Your task is to find every line in the records that holds the string "legend" and copy it.

[Data extracted from a collection]
──────────
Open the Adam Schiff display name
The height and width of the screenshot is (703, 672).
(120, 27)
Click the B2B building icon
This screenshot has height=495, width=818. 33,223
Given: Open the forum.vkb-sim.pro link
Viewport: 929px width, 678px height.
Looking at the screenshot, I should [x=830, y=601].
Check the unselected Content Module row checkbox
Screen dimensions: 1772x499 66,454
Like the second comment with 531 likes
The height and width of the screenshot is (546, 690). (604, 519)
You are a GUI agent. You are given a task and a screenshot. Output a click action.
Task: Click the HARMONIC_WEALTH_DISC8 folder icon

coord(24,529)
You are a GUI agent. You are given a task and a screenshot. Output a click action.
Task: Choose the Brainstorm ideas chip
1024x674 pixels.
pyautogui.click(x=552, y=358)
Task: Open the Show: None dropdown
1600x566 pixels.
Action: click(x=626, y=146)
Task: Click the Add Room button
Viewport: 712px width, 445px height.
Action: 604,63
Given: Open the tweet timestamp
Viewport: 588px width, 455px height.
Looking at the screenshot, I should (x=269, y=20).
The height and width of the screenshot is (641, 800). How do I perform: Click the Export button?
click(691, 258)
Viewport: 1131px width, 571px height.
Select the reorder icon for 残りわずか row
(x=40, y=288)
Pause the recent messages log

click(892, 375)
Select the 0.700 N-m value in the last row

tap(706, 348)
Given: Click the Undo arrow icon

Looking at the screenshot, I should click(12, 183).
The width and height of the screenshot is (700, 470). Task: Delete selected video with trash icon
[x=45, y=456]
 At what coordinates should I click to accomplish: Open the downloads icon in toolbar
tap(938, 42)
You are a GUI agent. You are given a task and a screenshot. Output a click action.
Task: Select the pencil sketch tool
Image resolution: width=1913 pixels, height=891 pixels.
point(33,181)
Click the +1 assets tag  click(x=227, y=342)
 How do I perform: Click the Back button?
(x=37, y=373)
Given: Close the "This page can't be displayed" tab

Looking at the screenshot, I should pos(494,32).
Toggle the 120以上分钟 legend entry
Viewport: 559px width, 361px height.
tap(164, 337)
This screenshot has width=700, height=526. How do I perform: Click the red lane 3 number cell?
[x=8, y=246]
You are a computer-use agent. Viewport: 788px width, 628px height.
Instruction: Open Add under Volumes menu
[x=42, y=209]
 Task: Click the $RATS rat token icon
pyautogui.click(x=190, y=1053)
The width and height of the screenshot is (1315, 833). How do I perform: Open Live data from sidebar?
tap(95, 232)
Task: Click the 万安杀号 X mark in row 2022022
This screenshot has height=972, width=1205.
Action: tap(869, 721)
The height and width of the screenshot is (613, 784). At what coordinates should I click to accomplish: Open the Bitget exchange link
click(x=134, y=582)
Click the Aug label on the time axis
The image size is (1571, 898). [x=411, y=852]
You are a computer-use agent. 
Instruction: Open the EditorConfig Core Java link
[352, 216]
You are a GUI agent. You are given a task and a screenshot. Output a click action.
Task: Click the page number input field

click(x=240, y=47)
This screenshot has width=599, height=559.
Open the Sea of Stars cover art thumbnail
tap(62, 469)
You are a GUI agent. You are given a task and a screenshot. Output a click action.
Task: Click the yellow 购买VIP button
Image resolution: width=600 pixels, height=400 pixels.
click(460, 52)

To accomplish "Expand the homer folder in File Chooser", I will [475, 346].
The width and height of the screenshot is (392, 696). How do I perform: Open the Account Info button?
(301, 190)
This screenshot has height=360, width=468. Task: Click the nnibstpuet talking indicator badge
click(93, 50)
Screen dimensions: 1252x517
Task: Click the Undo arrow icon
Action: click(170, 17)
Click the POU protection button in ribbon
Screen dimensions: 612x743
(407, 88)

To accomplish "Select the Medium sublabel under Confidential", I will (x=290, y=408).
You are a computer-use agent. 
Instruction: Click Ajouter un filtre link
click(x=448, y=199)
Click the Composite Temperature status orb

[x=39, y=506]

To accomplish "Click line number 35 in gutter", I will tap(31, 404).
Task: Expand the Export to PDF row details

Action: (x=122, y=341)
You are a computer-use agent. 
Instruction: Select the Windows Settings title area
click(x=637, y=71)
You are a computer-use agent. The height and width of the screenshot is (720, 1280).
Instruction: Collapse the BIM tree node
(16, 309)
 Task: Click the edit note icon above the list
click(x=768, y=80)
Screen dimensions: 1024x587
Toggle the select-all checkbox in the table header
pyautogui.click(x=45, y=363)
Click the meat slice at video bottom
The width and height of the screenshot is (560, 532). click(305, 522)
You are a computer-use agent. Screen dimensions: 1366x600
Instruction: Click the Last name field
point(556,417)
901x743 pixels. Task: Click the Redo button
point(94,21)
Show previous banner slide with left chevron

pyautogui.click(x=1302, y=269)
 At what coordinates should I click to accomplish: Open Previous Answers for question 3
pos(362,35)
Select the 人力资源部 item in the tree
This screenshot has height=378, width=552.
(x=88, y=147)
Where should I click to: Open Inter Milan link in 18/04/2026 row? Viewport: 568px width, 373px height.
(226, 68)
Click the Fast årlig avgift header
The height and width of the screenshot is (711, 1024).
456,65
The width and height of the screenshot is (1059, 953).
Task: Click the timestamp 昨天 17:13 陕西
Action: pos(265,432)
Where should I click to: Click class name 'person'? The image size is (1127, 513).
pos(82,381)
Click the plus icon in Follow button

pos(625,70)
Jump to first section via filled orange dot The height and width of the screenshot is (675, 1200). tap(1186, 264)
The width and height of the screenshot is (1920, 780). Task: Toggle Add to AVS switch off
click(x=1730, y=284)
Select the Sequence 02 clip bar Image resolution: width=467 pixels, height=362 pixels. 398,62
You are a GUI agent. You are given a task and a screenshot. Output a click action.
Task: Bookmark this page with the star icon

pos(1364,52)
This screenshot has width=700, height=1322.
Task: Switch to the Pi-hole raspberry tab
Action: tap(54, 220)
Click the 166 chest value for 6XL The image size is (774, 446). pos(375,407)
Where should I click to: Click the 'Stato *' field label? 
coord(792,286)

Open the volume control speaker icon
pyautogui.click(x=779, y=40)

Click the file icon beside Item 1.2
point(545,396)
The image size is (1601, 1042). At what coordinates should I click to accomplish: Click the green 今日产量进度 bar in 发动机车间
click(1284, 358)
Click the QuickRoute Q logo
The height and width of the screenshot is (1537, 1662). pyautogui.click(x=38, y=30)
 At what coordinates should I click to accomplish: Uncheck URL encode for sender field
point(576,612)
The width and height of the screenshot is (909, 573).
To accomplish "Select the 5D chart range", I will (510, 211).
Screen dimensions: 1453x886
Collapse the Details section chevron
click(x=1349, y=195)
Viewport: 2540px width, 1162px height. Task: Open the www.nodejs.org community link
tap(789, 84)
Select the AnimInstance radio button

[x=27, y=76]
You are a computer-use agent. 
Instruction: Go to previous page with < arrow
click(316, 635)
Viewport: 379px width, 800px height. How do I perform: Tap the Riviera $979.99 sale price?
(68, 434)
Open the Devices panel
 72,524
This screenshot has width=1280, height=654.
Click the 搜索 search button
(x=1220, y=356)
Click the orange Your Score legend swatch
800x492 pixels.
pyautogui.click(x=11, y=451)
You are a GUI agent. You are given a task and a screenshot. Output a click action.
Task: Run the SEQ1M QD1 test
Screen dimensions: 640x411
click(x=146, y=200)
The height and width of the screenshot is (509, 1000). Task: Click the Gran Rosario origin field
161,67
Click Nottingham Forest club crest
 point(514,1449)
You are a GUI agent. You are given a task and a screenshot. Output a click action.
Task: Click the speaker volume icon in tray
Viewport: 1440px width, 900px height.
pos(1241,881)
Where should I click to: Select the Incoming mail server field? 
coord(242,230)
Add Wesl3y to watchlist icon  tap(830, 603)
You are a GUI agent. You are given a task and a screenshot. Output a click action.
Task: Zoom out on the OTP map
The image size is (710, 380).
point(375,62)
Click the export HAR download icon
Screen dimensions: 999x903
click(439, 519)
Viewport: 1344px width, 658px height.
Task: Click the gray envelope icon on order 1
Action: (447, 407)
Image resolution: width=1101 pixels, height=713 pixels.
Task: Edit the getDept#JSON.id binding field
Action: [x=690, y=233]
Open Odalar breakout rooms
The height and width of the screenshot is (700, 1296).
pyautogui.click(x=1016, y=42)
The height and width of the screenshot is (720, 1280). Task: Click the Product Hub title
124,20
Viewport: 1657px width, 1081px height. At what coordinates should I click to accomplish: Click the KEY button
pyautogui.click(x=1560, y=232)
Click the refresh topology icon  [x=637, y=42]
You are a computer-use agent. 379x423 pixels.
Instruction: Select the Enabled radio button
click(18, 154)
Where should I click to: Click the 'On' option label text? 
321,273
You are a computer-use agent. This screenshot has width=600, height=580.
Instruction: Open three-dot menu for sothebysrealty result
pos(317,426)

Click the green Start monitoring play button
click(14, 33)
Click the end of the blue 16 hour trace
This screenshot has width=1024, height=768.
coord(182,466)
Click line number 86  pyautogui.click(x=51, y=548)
──────────
RESPONSE TO THIS EXERCISE:
Toggle the 120以上分钟 legend entry
Click the orange Your Score legend swatch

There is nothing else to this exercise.